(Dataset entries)
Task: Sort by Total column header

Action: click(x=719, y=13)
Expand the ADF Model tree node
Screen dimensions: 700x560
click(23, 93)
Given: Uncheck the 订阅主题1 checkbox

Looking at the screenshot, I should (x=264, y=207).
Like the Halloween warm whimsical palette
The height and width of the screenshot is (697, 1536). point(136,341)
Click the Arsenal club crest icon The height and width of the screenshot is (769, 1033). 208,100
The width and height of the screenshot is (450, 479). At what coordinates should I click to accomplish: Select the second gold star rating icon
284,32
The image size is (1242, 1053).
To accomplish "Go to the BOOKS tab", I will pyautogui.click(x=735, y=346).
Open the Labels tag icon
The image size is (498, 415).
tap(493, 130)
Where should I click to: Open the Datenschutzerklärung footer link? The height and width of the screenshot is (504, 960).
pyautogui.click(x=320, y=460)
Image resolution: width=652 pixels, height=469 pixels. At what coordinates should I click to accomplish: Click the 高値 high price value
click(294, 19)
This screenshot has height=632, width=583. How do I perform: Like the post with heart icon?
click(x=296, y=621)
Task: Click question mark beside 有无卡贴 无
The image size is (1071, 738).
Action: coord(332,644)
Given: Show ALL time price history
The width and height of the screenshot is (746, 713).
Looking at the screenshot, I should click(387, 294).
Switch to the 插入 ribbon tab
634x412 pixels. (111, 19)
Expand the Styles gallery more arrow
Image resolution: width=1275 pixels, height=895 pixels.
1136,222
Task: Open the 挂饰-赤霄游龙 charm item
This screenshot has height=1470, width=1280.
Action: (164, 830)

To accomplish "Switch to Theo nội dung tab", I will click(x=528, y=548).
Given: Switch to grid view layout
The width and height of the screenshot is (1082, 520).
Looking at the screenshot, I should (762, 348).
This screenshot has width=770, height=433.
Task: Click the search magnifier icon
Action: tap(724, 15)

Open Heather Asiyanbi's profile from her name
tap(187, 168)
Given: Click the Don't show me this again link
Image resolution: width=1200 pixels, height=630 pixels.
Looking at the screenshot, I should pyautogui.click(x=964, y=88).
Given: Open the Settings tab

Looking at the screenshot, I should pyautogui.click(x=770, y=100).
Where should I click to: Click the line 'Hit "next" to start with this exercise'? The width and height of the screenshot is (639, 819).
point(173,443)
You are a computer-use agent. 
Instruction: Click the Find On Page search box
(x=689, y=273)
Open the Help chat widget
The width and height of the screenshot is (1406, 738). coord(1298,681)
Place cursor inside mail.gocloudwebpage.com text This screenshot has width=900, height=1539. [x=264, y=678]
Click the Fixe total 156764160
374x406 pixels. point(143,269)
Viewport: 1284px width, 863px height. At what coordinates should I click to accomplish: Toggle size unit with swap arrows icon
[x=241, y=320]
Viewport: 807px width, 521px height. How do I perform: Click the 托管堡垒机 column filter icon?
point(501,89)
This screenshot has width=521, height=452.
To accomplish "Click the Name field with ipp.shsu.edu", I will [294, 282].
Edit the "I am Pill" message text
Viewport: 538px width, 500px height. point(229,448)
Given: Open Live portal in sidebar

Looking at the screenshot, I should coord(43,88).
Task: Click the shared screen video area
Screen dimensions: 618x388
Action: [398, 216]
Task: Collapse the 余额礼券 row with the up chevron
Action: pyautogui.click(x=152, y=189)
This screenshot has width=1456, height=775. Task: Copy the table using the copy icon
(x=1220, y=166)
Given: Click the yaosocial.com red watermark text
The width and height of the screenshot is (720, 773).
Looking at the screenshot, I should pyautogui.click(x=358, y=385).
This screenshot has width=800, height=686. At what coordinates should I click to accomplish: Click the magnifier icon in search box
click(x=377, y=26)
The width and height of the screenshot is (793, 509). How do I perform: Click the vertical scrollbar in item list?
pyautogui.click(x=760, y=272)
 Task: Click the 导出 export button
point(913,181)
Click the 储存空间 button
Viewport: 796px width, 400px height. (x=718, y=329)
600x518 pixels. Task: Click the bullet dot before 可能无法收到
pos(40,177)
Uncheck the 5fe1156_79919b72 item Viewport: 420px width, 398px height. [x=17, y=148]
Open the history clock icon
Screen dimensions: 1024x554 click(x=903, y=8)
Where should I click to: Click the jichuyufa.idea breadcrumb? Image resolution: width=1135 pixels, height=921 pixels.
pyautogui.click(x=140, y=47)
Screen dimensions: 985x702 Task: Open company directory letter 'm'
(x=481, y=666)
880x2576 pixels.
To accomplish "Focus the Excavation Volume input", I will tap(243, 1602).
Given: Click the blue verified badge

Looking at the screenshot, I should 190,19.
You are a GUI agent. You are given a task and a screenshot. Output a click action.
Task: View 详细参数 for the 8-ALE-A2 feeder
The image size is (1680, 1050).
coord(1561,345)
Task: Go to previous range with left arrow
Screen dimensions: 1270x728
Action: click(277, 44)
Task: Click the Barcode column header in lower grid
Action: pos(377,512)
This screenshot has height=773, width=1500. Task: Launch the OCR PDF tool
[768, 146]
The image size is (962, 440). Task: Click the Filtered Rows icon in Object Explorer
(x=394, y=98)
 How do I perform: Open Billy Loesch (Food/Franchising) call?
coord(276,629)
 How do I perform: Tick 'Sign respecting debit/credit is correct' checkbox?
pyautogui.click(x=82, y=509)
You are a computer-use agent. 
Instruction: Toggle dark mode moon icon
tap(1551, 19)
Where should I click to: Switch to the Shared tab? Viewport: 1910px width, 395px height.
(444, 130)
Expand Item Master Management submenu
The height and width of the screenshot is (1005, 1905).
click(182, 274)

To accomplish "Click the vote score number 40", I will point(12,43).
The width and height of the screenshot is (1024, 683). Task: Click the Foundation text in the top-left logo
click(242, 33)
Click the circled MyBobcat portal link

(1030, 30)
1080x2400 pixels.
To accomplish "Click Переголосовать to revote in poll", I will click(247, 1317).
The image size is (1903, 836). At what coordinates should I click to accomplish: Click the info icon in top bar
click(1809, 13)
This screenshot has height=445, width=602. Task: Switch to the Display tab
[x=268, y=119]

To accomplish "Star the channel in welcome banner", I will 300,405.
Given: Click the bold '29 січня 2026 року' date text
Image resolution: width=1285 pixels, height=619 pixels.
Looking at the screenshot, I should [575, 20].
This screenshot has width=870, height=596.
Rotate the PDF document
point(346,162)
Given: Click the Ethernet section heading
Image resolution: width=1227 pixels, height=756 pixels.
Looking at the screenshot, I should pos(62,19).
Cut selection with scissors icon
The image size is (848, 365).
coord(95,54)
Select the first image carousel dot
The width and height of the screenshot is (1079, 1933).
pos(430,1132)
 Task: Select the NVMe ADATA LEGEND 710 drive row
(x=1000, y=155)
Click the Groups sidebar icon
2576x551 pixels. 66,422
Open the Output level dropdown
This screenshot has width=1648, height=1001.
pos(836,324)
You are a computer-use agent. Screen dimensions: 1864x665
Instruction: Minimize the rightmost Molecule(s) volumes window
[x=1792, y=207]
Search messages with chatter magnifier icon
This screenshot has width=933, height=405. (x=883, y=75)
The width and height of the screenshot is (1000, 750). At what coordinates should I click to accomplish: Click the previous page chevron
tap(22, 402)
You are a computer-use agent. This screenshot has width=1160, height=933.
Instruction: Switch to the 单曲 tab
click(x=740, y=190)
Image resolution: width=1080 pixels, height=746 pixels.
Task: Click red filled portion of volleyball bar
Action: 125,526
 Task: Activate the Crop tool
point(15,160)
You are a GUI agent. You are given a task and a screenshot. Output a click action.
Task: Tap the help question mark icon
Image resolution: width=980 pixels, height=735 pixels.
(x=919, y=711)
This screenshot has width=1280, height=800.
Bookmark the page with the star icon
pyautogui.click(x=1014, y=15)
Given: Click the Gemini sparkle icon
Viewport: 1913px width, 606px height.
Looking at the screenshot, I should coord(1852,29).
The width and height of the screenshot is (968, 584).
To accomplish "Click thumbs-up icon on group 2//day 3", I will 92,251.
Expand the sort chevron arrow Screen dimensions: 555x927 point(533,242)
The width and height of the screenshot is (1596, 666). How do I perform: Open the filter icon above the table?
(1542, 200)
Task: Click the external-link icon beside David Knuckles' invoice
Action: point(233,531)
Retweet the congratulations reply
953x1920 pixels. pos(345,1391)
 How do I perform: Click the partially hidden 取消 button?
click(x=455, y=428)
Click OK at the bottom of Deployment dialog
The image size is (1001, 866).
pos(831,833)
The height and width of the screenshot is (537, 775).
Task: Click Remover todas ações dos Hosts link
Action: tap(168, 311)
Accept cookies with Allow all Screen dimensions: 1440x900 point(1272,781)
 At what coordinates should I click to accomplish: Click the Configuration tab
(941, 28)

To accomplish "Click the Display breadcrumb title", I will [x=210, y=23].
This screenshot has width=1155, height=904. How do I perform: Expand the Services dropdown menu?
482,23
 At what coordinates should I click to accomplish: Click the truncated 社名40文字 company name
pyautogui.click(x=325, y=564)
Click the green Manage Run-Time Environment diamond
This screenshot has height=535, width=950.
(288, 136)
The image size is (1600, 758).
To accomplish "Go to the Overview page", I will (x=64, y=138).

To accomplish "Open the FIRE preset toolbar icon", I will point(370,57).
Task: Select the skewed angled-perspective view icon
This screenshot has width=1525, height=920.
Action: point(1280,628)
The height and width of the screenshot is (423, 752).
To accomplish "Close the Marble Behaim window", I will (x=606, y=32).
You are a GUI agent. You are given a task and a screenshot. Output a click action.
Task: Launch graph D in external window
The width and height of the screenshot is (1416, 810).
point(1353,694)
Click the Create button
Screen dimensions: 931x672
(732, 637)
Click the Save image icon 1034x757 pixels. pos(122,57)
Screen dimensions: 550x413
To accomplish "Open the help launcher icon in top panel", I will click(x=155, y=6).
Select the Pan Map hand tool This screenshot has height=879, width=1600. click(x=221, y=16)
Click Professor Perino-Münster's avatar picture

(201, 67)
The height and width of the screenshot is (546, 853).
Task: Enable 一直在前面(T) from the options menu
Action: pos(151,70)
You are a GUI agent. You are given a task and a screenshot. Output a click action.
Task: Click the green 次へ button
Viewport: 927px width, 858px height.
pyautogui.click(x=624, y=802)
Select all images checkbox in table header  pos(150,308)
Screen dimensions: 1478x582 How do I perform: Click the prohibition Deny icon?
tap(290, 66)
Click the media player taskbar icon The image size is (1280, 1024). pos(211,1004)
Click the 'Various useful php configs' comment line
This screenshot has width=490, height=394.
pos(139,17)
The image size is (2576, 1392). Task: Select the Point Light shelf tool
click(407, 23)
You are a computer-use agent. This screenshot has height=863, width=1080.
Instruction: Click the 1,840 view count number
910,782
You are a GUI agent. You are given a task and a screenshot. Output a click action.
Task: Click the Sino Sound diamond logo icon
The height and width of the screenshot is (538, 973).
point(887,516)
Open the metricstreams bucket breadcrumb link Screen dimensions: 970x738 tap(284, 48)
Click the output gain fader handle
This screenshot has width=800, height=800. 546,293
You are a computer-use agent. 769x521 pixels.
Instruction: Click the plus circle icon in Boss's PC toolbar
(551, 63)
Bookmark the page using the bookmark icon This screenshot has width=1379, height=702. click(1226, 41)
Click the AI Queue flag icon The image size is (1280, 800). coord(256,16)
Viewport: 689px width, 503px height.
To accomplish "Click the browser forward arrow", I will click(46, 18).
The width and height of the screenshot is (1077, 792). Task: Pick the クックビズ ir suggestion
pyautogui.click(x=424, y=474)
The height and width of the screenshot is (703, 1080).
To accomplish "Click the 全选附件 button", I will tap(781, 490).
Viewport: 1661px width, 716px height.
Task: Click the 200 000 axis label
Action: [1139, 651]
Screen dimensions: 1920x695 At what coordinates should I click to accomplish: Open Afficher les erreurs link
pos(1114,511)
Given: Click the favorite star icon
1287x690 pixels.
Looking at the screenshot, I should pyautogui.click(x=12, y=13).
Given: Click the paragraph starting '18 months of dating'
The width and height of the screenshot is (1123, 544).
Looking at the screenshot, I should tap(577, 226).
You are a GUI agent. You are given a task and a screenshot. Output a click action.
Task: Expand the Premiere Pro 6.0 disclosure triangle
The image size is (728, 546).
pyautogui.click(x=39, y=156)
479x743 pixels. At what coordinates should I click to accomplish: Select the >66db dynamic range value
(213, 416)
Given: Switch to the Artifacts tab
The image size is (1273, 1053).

### [Task instructions]
Check the records above and copy each line that has the string "question".

### [Solution]
Task: Click question mark beside 有无卡贴 无
Task: Tap the help question mark icon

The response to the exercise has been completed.